─── Data excerpts

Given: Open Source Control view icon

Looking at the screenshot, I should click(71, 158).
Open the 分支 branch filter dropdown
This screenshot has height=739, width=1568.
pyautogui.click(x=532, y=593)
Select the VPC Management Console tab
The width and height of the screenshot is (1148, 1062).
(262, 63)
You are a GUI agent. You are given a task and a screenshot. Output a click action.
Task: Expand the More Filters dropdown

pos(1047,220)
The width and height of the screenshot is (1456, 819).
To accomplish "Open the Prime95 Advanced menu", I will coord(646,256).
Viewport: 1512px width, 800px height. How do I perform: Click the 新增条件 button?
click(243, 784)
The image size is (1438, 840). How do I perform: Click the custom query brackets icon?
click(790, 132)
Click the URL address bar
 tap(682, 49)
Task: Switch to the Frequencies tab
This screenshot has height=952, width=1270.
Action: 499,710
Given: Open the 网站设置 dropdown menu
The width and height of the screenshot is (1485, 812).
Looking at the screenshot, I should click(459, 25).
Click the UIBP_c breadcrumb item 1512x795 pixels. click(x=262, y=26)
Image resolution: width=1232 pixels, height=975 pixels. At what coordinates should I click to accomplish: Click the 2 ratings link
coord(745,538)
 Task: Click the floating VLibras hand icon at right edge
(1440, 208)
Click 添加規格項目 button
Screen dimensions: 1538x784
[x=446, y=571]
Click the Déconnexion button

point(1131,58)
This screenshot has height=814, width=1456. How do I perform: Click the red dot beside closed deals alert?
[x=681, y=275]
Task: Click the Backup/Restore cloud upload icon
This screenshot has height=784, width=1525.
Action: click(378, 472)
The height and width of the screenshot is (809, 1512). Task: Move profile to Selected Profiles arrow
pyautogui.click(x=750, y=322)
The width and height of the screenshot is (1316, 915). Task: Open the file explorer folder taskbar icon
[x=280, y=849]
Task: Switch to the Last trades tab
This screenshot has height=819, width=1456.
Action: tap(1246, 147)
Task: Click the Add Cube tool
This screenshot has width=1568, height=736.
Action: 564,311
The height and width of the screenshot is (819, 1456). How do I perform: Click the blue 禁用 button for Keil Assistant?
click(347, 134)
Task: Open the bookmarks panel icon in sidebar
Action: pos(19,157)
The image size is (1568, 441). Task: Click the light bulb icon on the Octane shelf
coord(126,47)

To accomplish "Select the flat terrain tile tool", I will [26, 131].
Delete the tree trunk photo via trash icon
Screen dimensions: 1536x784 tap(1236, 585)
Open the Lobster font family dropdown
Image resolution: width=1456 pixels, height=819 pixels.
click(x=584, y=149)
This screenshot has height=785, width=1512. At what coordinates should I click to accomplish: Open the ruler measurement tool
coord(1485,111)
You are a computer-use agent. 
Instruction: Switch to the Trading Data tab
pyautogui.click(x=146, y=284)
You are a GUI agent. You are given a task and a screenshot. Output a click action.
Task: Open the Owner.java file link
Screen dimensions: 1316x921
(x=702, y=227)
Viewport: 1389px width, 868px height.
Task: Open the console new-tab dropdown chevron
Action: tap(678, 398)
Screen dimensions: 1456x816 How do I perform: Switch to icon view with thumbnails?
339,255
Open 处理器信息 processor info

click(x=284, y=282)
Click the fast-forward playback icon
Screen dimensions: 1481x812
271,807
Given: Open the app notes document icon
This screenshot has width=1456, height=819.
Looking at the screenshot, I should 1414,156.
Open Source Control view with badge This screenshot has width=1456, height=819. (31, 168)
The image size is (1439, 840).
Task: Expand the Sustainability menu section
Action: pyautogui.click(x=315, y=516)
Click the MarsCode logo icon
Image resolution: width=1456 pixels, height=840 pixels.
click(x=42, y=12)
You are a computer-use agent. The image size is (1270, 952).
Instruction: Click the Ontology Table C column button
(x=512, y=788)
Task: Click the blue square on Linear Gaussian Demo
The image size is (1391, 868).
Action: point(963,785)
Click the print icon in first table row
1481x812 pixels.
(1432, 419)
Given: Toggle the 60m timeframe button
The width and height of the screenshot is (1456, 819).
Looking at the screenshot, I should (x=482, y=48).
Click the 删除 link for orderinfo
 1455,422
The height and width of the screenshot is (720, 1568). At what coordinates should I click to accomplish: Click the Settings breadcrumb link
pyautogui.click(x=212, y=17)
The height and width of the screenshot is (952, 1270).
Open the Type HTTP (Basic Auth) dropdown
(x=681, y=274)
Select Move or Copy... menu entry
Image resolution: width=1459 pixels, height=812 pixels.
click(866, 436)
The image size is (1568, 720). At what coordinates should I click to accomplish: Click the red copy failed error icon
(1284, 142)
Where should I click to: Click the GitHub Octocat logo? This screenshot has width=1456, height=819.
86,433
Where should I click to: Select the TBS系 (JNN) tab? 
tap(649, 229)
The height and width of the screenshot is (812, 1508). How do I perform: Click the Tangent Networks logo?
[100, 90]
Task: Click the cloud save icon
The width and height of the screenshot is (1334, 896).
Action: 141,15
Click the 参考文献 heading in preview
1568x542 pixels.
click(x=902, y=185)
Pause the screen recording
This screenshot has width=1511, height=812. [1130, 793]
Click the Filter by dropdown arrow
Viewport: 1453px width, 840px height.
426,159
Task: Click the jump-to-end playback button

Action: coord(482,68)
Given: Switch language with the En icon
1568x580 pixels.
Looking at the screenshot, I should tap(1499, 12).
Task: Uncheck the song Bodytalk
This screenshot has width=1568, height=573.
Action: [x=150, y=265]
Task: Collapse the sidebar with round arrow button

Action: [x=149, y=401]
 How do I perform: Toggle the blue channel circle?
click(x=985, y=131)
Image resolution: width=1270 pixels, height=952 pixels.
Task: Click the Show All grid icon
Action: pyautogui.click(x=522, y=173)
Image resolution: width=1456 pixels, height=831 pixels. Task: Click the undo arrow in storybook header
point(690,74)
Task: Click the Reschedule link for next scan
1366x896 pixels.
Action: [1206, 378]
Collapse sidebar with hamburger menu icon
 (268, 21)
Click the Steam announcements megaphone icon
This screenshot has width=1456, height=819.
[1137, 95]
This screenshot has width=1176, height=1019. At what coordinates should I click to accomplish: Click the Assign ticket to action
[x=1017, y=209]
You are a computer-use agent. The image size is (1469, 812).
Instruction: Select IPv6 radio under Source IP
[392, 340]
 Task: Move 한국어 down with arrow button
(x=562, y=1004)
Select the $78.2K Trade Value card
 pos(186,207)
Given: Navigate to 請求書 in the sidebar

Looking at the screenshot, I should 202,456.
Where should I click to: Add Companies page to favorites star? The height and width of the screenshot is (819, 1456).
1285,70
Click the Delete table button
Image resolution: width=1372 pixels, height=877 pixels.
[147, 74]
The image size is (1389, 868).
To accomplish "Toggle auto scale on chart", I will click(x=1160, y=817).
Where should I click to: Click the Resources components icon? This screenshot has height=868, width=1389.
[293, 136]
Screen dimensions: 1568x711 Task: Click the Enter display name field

──────

Task details >> Please retype the records above starting with the line that contains "You are a computer-use agent. The image size is (1469, 812)." and stopping after the last line, changing nothing.

Exercise response >>
You are a computer-use agent. The image size is (1469, 812).
Instruction: Select IPv6 radio under Source IP
[392, 340]
 Task: Move 한국어 down with arrow button
(x=562, y=1004)
Select the $78.2K Trade Value card
 pos(186,207)
Given: Navigate to 請求書 in the sidebar

Looking at the screenshot, I should 202,456.
Where should I click to: Add Companies page to favorites star? The height and width of the screenshot is (819, 1456).
1285,70
Click the Delete table button
Image resolution: width=1372 pixels, height=877 pixels.
[147, 74]
The image size is (1389, 868).
To accomplish "Toggle auto scale on chart", I will click(x=1160, y=817).
Where should I click to: Click the Resources components icon? This screenshot has height=868, width=1389.
[293, 136]
Screen dimensions: 1568x711 Task: Click the Enter display name field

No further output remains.